Chemical composition of the Schinus molle L. essential oil and their biological activities


Composición química y actividad biológica del aceite esencial de Schinus molle L


Lic. Paulo Steider Doleski MuhdI, Lic. Camila Helena Ferreira CuelhoI, Lic. Juliana Calil BrondaniI, Dr. C. Melânia Palermo ManfronII

I Phyitochemical Research Laboratory, Universidade Federal de Santa Maria, Santa Maria, Rio Grande do Sul, Brazil.
II Associate Professor, Industrial Pharmacy Department, Universidade Federal de Santa Maria, Santa Maria, Rio Grande do Sul, Brazil.

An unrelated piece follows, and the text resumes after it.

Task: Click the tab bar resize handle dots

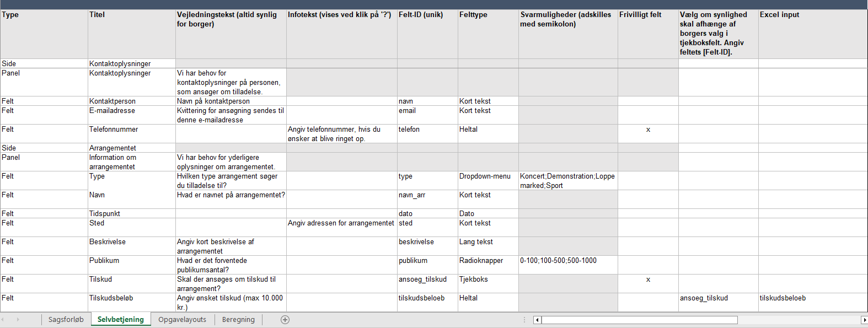Action: [524, 320]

Introduction: essential oils and aromatic plant extracts have been recognized for many years as a great source of pharmaceutical agents. It is important to research on the chemical composition of the essential oils of plants widely used by the population because its usability becomes safer.
Objective: to identify the chemical characterization of Schinus molle L. essential oils and their biological activities and to compare them with the biological activities of the main compounds found in literature.
Methods: fifty grams of leaves were used to extract the oils through distillation in a modified Clevenger apparatus. The chemical analysis of volatile oils was carried out with capillary gas chromatography using flame ionization detector for quantitative analysis of its elements and, subsequently, a mass detector for qualitative analysis.
Results: nineteen substances were separated and the major compounds were bicyclogermacrene (20.5 %), betacaryophyllene (19.7 %) and spathulenol (19.2 %).
Conclusions: given the extensive distribution of the raw material in Rio Grande do Sul state, Brazil, more studies on the chemical properties and biological activities of Schinus molle essential oil are needed.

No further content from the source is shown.